It is not clear what that means for shareholders, but Luxembourg finance minister Luc Frieden yesterday insisted that the bank’s subsidiary in that country is sound and will not be nationalised.
Investors are discussing the possibility that a joint government effort could split the lender into a “good” and “bad” bank and wind down the latter. The good/bad split is the key plank of most resolution plans that aim to wind up a failing bank, but markets expect Dexia to be saved rather than wound up.
If it is recapitalised, Dexia will be the first Eurozone bank to be bailed out due to its exposure to sovereign debt.
Yesterday Dexia, along with BNP Paribas and Société Générale, faced calls to write down their holdings of Greek debt further than the 21 per cent hit they have already taken.
Many other lenders have instead assumed a 50 per cent haircut on their Greek bonds. Bloomberg has estimated that a similar write-down by the three banks would generate a €3bn loss between them.
Dexia finally admitted that it has sought help from government on Monday night after its shares closed down 8.5 per cent.
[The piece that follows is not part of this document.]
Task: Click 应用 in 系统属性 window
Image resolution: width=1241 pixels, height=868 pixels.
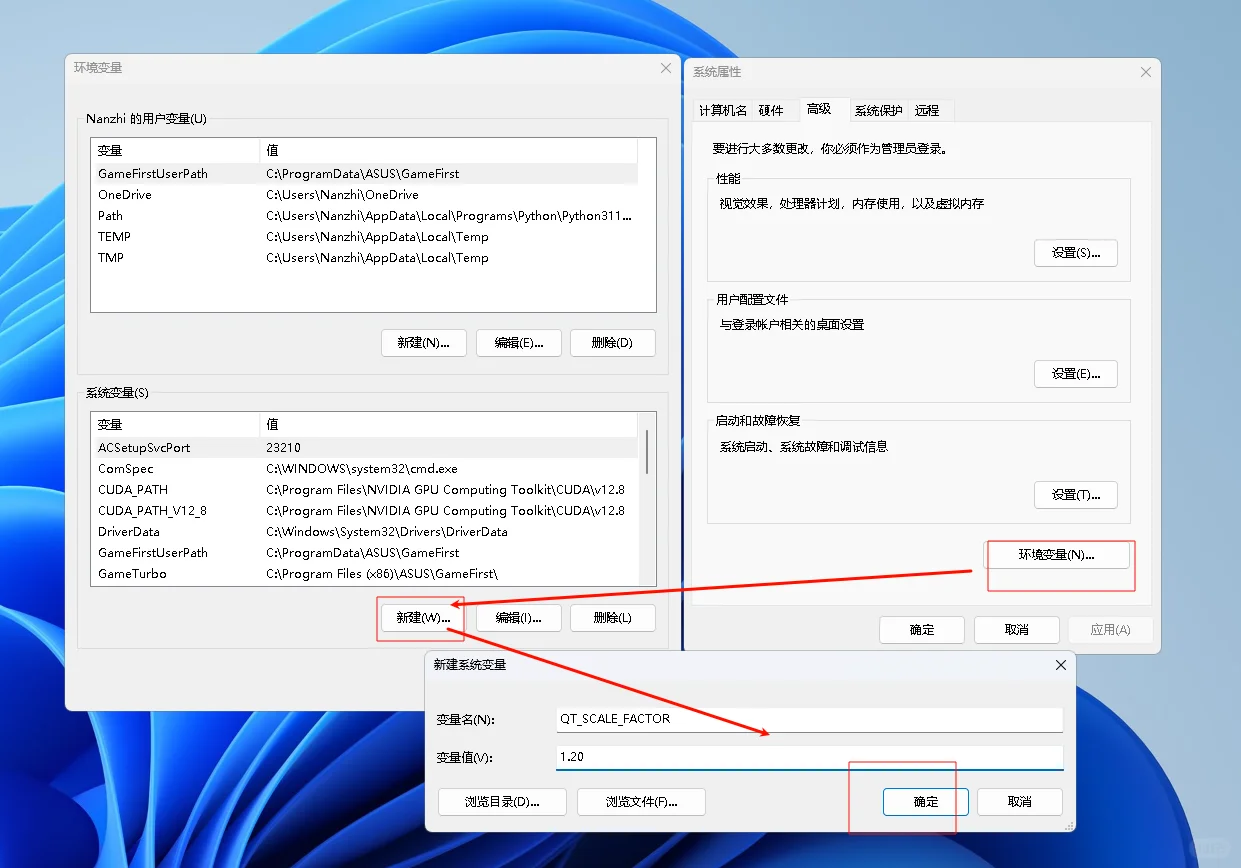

Moody’s had warned that it could slash the bank’s credit rating due to its increasing reliance on short-term funding, which is freezing up among Eurozone banks.
Dexia has been in the process of restructuring since being bailed out to the tune of €6.4bn in 2008 but said that the size of the non-core portfolio it is trying to sell has weighed on its balance sheet due to current low valuations.
UK chancellor George Osborne last night said that Eurozone governments “have not done enough to convince markets” that the crisis will be resolved.
“Dexia has got itself into trouble and there is a feedback loop between weak banks, weak sovereigns and whether those sovereigns can stand behind the banks,” Osborne said.